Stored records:
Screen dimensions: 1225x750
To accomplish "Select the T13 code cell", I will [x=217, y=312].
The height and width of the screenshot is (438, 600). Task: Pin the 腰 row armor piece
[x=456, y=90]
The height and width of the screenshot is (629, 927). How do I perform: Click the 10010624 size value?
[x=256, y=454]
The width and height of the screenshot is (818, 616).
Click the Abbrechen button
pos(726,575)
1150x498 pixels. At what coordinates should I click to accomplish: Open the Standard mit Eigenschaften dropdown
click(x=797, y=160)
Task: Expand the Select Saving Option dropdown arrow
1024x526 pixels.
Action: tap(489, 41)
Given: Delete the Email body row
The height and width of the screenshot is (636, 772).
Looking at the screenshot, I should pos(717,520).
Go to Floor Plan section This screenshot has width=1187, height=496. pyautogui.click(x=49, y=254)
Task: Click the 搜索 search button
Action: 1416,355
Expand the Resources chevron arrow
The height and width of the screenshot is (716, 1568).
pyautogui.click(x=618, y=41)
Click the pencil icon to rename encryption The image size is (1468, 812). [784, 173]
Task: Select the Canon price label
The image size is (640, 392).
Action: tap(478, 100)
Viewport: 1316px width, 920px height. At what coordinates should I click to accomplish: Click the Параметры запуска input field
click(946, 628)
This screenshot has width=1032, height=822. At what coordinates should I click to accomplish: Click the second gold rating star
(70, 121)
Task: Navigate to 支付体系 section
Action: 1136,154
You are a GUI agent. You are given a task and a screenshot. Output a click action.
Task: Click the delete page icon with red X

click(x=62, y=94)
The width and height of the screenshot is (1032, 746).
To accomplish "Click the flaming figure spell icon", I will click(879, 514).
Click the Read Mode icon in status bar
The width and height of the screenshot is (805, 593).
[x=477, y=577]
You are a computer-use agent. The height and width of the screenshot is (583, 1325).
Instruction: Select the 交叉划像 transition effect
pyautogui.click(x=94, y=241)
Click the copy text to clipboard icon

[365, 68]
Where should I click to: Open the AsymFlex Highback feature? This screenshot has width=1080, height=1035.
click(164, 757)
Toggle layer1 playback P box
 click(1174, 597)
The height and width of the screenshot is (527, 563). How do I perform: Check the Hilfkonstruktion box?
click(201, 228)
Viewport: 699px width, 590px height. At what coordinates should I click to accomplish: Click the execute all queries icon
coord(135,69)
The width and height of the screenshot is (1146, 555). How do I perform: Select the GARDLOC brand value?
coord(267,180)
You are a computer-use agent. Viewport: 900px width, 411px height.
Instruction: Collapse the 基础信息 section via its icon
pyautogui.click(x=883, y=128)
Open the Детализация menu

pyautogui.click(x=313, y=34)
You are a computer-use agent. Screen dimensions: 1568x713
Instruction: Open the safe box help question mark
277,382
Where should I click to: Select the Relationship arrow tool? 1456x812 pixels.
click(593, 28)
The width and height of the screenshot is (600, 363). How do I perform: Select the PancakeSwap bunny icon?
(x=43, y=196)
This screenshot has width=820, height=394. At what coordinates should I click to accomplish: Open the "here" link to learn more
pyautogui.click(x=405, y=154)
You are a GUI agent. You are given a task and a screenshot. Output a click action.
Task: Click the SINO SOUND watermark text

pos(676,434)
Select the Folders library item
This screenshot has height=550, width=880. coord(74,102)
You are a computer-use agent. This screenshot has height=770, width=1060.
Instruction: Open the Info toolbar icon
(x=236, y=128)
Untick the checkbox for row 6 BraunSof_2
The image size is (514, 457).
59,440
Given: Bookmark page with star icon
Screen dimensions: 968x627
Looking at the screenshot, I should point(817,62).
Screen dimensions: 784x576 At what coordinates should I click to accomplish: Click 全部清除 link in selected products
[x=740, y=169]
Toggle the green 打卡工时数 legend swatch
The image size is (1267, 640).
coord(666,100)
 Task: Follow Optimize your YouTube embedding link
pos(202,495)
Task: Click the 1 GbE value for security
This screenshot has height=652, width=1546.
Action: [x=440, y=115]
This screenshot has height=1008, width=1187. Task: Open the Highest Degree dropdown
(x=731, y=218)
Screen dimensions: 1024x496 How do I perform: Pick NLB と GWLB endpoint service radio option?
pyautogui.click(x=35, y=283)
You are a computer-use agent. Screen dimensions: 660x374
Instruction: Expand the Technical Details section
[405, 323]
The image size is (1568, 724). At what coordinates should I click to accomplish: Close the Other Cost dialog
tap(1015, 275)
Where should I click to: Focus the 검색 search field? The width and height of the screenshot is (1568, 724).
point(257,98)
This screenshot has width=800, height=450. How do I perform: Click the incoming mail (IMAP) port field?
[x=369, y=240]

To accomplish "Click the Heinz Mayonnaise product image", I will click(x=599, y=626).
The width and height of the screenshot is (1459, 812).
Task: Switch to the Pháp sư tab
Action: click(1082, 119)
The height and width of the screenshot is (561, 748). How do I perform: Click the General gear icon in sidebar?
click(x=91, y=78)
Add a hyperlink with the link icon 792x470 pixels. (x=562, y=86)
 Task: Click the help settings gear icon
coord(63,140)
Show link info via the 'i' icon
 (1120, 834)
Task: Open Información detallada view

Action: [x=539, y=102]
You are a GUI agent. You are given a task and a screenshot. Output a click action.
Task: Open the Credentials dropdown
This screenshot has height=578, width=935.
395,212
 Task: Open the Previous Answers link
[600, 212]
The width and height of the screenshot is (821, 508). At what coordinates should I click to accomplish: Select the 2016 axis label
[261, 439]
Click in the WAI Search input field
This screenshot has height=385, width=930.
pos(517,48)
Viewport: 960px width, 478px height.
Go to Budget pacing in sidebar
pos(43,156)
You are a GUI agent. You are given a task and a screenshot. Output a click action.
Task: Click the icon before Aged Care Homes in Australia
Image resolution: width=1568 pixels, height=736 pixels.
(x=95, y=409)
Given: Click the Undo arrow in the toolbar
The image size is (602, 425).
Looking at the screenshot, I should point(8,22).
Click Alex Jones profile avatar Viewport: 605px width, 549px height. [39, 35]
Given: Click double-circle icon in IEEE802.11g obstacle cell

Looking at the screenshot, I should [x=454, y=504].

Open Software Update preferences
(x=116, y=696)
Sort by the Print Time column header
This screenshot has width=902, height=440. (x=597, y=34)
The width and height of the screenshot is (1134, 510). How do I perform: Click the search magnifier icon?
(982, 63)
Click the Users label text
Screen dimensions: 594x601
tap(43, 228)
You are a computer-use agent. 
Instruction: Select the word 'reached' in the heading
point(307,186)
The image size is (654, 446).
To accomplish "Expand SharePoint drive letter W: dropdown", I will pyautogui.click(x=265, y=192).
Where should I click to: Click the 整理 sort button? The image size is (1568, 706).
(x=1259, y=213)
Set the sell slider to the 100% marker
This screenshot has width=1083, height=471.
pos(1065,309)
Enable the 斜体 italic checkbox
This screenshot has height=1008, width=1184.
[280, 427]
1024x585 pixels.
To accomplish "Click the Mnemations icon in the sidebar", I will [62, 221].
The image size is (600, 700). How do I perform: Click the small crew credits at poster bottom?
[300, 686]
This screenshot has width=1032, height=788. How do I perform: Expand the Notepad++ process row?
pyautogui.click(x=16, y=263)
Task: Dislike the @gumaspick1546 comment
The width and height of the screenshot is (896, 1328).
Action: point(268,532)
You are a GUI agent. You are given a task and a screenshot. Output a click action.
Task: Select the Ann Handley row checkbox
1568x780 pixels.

**Exercise brief**
The data above needs retyping. Reproduce each line exactly.

**Written reply**
Screen dimensions: 1225x750
To accomplish "Select the T13 code cell", I will [x=217, y=312].
The height and width of the screenshot is (438, 600). Task: Pin the 腰 row armor piece
[x=456, y=90]
The height and width of the screenshot is (629, 927). How do I perform: Click the 10010624 size value?
[x=256, y=454]
The width and height of the screenshot is (818, 616).
Click the Abbrechen button
pos(726,575)
1150x498 pixels. At what coordinates should I click to accomplish: Open the Standard mit Eigenschaften dropdown
click(x=797, y=160)
Task: Expand the Select Saving Option dropdown arrow
1024x526 pixels.
Action: tap(489, 41)
Given: Delete the Email body row
The height and width of the screenshot is (636, 772).
Looking at the screenshot, I should pos(717,520).
Go to Floor Plan section This screenshot has width=1187, height=496. pyautogui.click(x=49, y=254)
Task: Click the 搜索 search button
Action: 1416,355
Expand the Resources chevron arrow
The height and width of the screenshot is (716, 1568).
pyautogui.click(x=618, y=41)
Click the pencil icon to rename encryption The image size is (1468, 812). [784, 173]
Task: Select the Canon price label
The image size is (640, 392).
Action: tap(478, 100)
Viewport: 1316px width, 920px height. At what coordinates should I click to accomplish: Click the Параметры запуска input field
click(946, 628)
This screenshot has width=1032, height=822. At what coordinates should I click to accomplish: Click the second gold rating star
(70, 121)
Task: Navigate to 支付体系 section
Action: 1136,154
You are a GUI agent. You are given a task and a screenshot. Output a click action.
Task: Click the delete page icon with red X

click(x=62, y=94)
The width and height of the screenshot is (1032, 746).
To accomplish "Click the flaming figure spell icon", I will click(879, 514).
Click the Read Mode icon in status bar
The width and height of the screenshot is (805, 593).
[x=477, y=577]
You are a computer-use agent. The height and width of the screenshot is (583, 1325).
Instruction: Select the 交叉划像 transition effect
pyautogui.click(x=94, y=241)
Click the copy text to clipboard icon

[365, 68]
Where should I click to: Open the AsymFlex Highback feature? This screenshot has width=1080, height=1035.
click(164, 757)
Toggle layer1 playback P box
 click(1174, 597)
The height and width of the screenshot is (527, 563). How do I perform: Check the Hilfkonstruktion box?
click(201, 228)
Viewport: 699px width, 590px height. At what coordinates should I click to accomplish: Click the execute all queries icon
coord(135,69)
The width and height of the screenshot is (1146, 555). How do I perform: Select the GARDLOC brand value?
coord(267,180)
You are a computer-use agent. Viewport: 900px width, 411px height.
Instruction: Collapse the 基础信息 section via its icon
pyautogui.click(x=883, y=128)
Open the Детализация menu

pyautogui.click(x=313, y=34)
You are a computer-use agent. Screen dimensions: 1568x713
Instruction: Open the safe box help question mark
277,382
Where should I click to: Select the Relationship arrow tool? 1456x812 pixels.
click(593, 28)
The width and height of the screenshot is (600, 363). How do I perform: Select the PancakeSwap bunny icon?
(x=43, y=196)
This screenshot has width=820, height=394. At what coordinates should I click to accomplish: Open the "here" link to learn more
pyautogui.click(x=405, y=154)
You are a GUI agent. You are given a task and a screenshot. Output a click action.
Task: Click the SINO SOUND watermark text

pos(676,434)
Select the Folders library item
This screenshot has height=550, width=880. coord(74,102)
You are a computer-use agent. This screenshot has height=770, width=1060.
Instruction: Open the Info toolbar icon
(x=236, y=128)
Untick the checkbox for row 6 BraunSof_2
The image size is (514, 457).
59,440
Given: Bookmark page with star icon
Screen dimensions: 968x627
Looking at the screenshot, I should point(817,62).
Screen dimensions: 784x576 At what coordinates should I click to accomplish: Click 全部清除 link in selected products
[x=740, y=169]
Toggle the green 打卡工时数 legend swatch
The image size is (1267, 640).
coord(666,100)
 Task: Follow Optimize your YouTube embedding link
pos(202,495)
Task: Click the 1 GbE value for security
This screenshot has height=652, width=1546.
Action: [x=440, y=115]
This screenshot has height=1008, width=1187. Task: Open the Highest Degree dropdown
(x=731, y=218)
Screen dimensions: 1024x496 How do I perform: Pick NLB と GWLB endpoint service radio option?
pyautogui.click(x=35, y=283)
You are a computer-use agent. Screen dimensions: 660x374
Instruction: Expand the Technical Details section
[405, 323]
The image size is (1568, 724). At what coordinates should I click to accomplish: Close the Other Cost dialog
tap(1015, 275)
Where should I click to: Focus the 검색 search field? The width and height of the screenshot is (1568, 724).
point(257,98)
This screenshot has width=800, height=450. How do I perform: Click the incoming mail (IMAP) port field?
[x=369, y=240]

To accomplish "Click the Heinz Mayonnaise product image", I will click(x=599, y=626).
The width and height of the screenshot is (1459, 812).
Task: Switch to the Pháp sư tab
Action: click(1082, 119)
The height and width of the screenshot is (561, 748). How do I perform: Click the General gear icon in sidebar?
click(x=91, y=78)
Add a hyperlink with the link icon 792x470 pixels. (x=562, y=86)
 Task: Click the help settings gear icon
coord(63,140)
Show link info via the 'i' icon
 (1120, 834)
Task: Open Información detallada view

Action: [x=539, y=102]
You are a GUI agent. You are given a task and a screenshot. Output a click action.
Task: Open the Credentials dropdown
This screenshot has height=578, width=935.
395,212
 Task: Open the Previous Answers link
[600, 212]
The width and height of the screenshot is (821, 508). At what coordinates should I click to accomplish: Select the 2016 axis label
[261, 439]
Click in the WAI Search input field
This screenshot has height=385, width=930.
pos(517,48)
Viewport: 960px width, 478px height.
Go to Budget pacing in sidebar
pos(43,156)
You are a GUI agent. You are given a task and a screenshot. Output a click action.
Task: Click the icon before Aged Care Homes in Australia
Image resolution: width=1568 pixels, height=736 pixels.
(x=95, y=409)
Given: Click the Undo arrow in the toolbar
The image size is (602, 425).
Looking at the screenshot, I should point(8,22).
Click Alex Jones profile avatar Viewport: 605px width, 549px height. [39, 35]
Given: Click double-circle icon in IEEE802.11g obstacle cell

Looking at the screenshot, I should [x=454, y=504].

Open Software Update preferences
(x=116, y=696)
Sort by the Print Time column header
This screenshot has width=902, height=440. (x=597, y=34)
The width and height of the screenshot is (1134, 510). How do I perform: Click the search magnifier icon?
(982, 63)
Click the Users label text
Screen dimensions: 594x601
tap(43, 228)
You are a computer-use agent. 
Instruction: Select the word 'reached' in the heading
point(307,186)
The image size is (654, 446).
To accomplish "Expand SharePoint drive letter W: dropdown", I will pyautogui.click(x=265, y=192).
Where should I click to: Click the 整理 sort button? The image size is (1568, 706).
(x=1259, y=213)
Set the sell slider to the 100% marker
This screenshot has width=1083, height=471.
pos(1065,309)
Enable the 斜体 italic checkbox
This screenshot has height=1008, width=1184.
[280, 427]
1024x585 pixels.
To accomplish "Click the Mnemations icon in the sidebar", I will [62, 221].
The image size is (600, 700). How do I perform: Click the small crew credits at poster bottom?
[300, 686]
This screenshot has width=1032, height=788. How do I perform: Expand the Notepad++ process row?
pyautogui.click(x=16, y=263)
Task: Dislike the @gumaspick1546 comment
The width and height of the screenshot is (896, 1328).
Action: point(268,532)
You are a GUI agent. You are given a task and a screenshot. Output a click action.
Task: Select the Ann Handley row checkbox
1568x780 pixels.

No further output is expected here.